The entry covers covalent inactivation, the special case of mechanism-based (suicide) inhibitors, and how irreversible inhibition is characterised kinetically by the rate of inactivation rather than by an equilibrium constant. It is a biochemical and methodological reference, not clinical guidance.

Core questions

Does the inhibitor form a covalent bond, and is the loss of activity time-dependent?
Is the inhibitor reactive on its own or activated by the enzyme's own catalytic machinery (mechanism-based)?
How is potency described when no binding equilibrium exists?

Key concepts

Covalent bond formation
Time-dependent (progressive) loss of activity
kinact/Ki potency metric
Mechanism-based (suicide) inhibitors
Recovery requires de novo enzyme synthesis

Key theories

Kinetics of time-dependent inactivation: Irreversible inhibition is modelled as initial reversible binding followed by an irreversible chemical step; potency is described by the second-order rate constant kinact/Ki (or kinact/KI), as formalised in the Kitz-Wilson analysis of time-dependent inactivation.
Mechanism-based (suicide) inactivation: A mechanism-based inhibitor is an unreactive substrate analogue that the enzyme converts into a reactive species at its own active site, which then forms a covalent bond and inactivates the enzyme, giving high target selectivity.

Mechanisms

An irreversible inhibitor typically binds the enzyme reversibly and then undergoes an irreversible chemical step, most often forming a covalent bond with an active-site residue, so activity is lost progressively over time and is described by an inactivation rate constant rather than an equilibrium Ki; the Kitz-Wilson treatment of acetylcholinesterase inactivation established this kinetic framework (Kitz & Wilson, 1962).
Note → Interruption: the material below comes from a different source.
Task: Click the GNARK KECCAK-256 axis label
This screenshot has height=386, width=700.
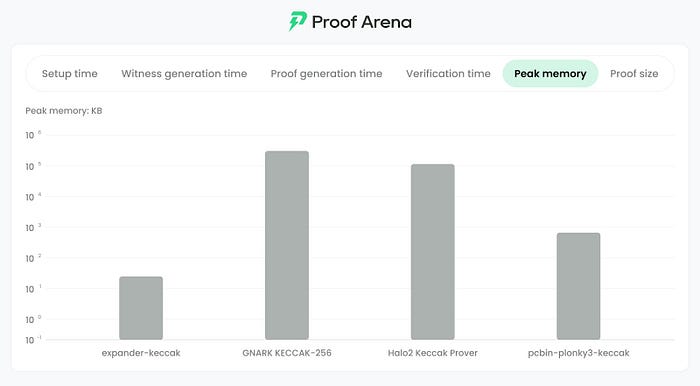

Mechanism-based, or suicide, inhibitors are unreactive until the enzyme's own catalytic action converts them into a reactive intermediate at the active site, which then bonds covalently, conferring selectivity for the target enzyme (Rando, 1977). Covalent inactivation is exploited across many protease and other enzyme classes (Powers et al., 2002). Because the bond is stable, activity returns only as new enzyme is synthesised.

Clinical relevance

Several widely used drug classes act as irreversible or mechanism-based inhibitors, and their hallmark is a duration of action governed by enzyme resynthesis rather than by clearance of the drug (Copeland, 2013). This entry explains the mechanism for reference and education and does not provide dosing or treatment advice.

History

Covalent inactivation of enzymes was studied intensively through work on acetylcholinesterase and organophosphate agents, with Kitz and Wilson providing an influential kinetic analysis of time-dependent inactivation in 1962 (Kitz & Wilson, 1962). The concept of mechanism-based inhibitors, designed to be activated by the target enzyme itself, was articulated in the 1970s (Rando, 1977) and later surveyed across protease classes (Powers et al., 2002).

Key figures

Irwin B. Wilson
Richard Kitz
Robert R. Rando
James C. Powers

Seminal works

kitz-wilson-1962
rando-1977
powers-2002

Frequently asked questions

Why is irreversible inhibition described by a rate instead of an inhibition constant?: Because the inhibitor forms a stable covalent bond rather than reaching a binding equilibrium, potency is captured by how fast the enzyme is inactivated, summarised by the second-order rate constant kinact/Ki.
What makes a mechanism-based (suicide) inhibitor selective?: It is chemically unreactive until the target enzyme's own catalytic machinery converts it into a reactive species at the active site, so it preferentially inactivates the enzyme that processes it.